> _Task requirements_: If a line in the data below contains the word "Open", copy it out.

··········

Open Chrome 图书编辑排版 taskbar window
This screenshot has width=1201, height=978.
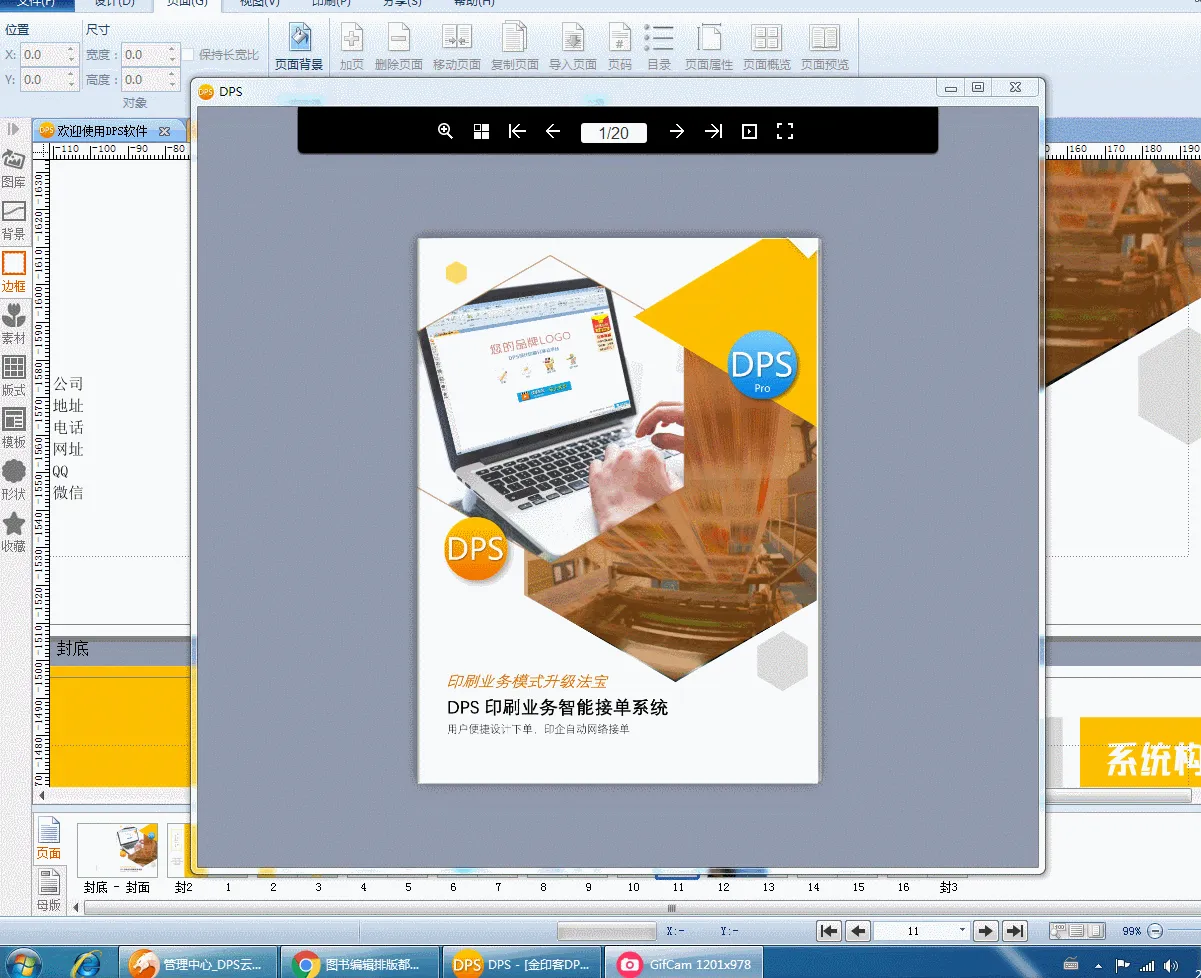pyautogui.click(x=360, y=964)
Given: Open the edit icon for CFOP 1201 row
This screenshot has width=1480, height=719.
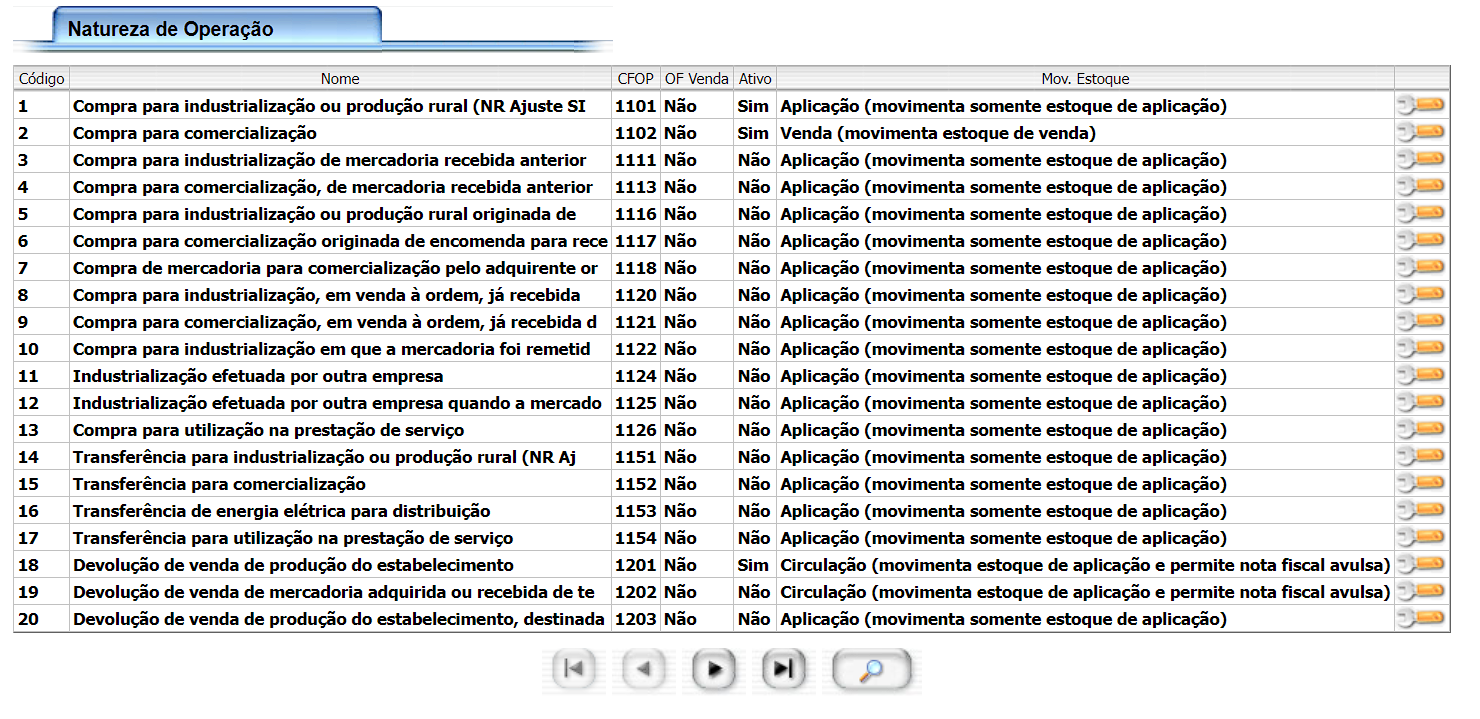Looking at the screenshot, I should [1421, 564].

··········

> _Answer to the exercise_:
Open Chrome 图书编辑排版 taskbar window
Given: Open the edit icon for CFOP 1201 row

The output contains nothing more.